No obstante, es evidente que aquel joven esloveno que deslumbró en la Minicopa y que tiranizó su paso por la Euroleague U18 no es el mismo jugador que ahora despunta en Europa. Su tiro ha mejorado muchísimo, ha moldeado su físico para poder competir contra hombres siendo todavía un chaval que no tiene ni pelos en el bigote, apenas tiene debilidades y ha seguido trabajando todas las herramientas del juego para poder ser un arma versátil para cualquier entrenador que tenga el placer de poder dirigirle.

Cierto es que Luka Doncic ha sido forjado como un David de Miguel Ángel moderno por un Real Madrid que le ha mimado y le ha llevado por el camino correcto, evitando que el chico despegara los pies del suelo y que creyese que lo tenía todo hecho. Y cierto es que el talento que tiene el esloveno es cuestión de un instinto e inteligencia natural que le ayuda a moverse sobre la pista con esa espontaneidad con la que parece que lleva jugando al baloncesto profesional desde ante de saber andar.

Sin embargo, si por algo se distingue el jugador balcánico es por un aspecto con el que se nace o no se nace.

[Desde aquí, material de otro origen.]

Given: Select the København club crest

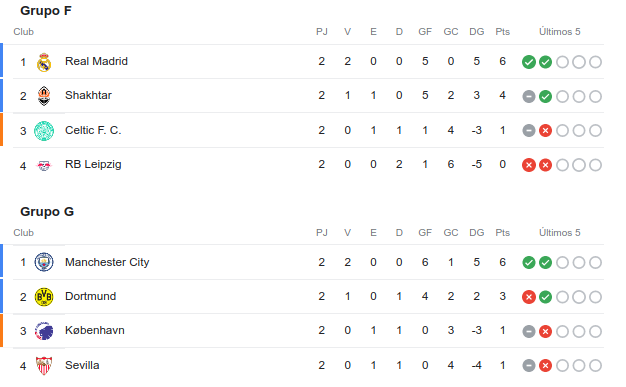Looking at the screenshot, I should pos(44,331).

El instinto asesino que recorre sus venas es algo que no todos los jugadores tienen. Doncic sabe oler la sangre del rival como el más fiero de los tiburones, sabe cómo y cuándo actuar, entiende el tiempo y el espacio, elige la mejor opción para destrozar a su par sin ningún tipo de compasión y mantiene la templanza para tomar la responsabilidad de tener en sus manos el destino de su equipo.

Eso es lo que hace de un buen jugador, de un jugador completo capaz de hacer muchas cosas sobre la cancha en un genio. Ese olfato de killer es el torrente que canaliza todas sus habilidades y todo el talento que tiene en sus manos, en su cabeza, en su mirada.

Su cara de niño todavía puede llevar a muchos a pensar que no te puede ajusticiar, que bajo ese rostro aún infantil no deja de ser un chico de 18 años, pero las apariencias engañan. Cuando se trata de saltar a una pista esa cándida sonrisa se transforma para reventar partidos como un hombre para después volver a sonreír con un semblante más parecido al de un chaval que acaba de hacer una trastada que al de alguien que tiene sobre sus hombros toda la responsabilidad de un Madrid o de un país como Eslovenia.

Y su actuación ante Letonia no fue casualidad. Durante todo el Eurobasket ha ido destacando muchísimo en un equipo donde Goran Dragic es el capo, algo que ejemplifica la fuerza con la que está tirando puertas abajo. Fue clave en la histórica victoria de los balcánicos ante los bálticos y sigue dando pasos en su escalada hacia una cima del planeta basket donde le esperan con los brazos abiertos.

El chico de Ljubljana germinó para jugar al baloncesto, floreció para ser libre y para ser salvaje. El esloveno es un auténtico superdotado para el deporte de la canasta, un artista multidisciplinar de los que nacen una vez cada cincuenta o cien años.

Aquel niño que llegó al mundo en Eslovenia va camino de escribir una historia impresionante que podría llegar, en algún momento, a parecerse a la ficción, pero no, el talento y el instinto de Luka Doncic es tan real como la vida misma. Ha nacido.